## Input material

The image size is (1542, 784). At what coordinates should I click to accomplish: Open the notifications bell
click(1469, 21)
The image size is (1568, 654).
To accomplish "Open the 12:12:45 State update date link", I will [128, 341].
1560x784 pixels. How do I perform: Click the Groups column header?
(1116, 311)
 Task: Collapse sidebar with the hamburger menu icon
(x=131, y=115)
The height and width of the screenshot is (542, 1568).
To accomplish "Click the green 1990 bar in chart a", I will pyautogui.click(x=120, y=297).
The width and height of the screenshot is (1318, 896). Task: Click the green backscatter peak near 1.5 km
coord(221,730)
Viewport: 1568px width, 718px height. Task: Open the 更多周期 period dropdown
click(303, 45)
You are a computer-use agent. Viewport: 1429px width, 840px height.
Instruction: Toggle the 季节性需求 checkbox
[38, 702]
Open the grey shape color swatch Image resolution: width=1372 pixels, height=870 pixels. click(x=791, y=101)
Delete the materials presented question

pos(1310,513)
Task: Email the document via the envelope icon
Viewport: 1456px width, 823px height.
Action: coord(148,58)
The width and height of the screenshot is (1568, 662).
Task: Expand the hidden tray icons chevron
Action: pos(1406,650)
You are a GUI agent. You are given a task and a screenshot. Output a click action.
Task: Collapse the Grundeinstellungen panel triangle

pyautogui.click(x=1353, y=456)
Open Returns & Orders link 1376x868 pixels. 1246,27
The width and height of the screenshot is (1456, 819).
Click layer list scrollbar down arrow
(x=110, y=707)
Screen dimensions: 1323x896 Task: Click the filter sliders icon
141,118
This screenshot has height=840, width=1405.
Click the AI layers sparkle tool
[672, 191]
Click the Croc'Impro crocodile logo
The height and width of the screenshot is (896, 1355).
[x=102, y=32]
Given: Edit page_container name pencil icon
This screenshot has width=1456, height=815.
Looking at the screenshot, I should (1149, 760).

## Work to complete
Copy the lines from the entries above in which the word "agent" appears.

## Output
You are a computer-use agent. Viewport: 1429px width, 840px height.
You are a GUI agent. You are given a task and a screenshot. Output a click action.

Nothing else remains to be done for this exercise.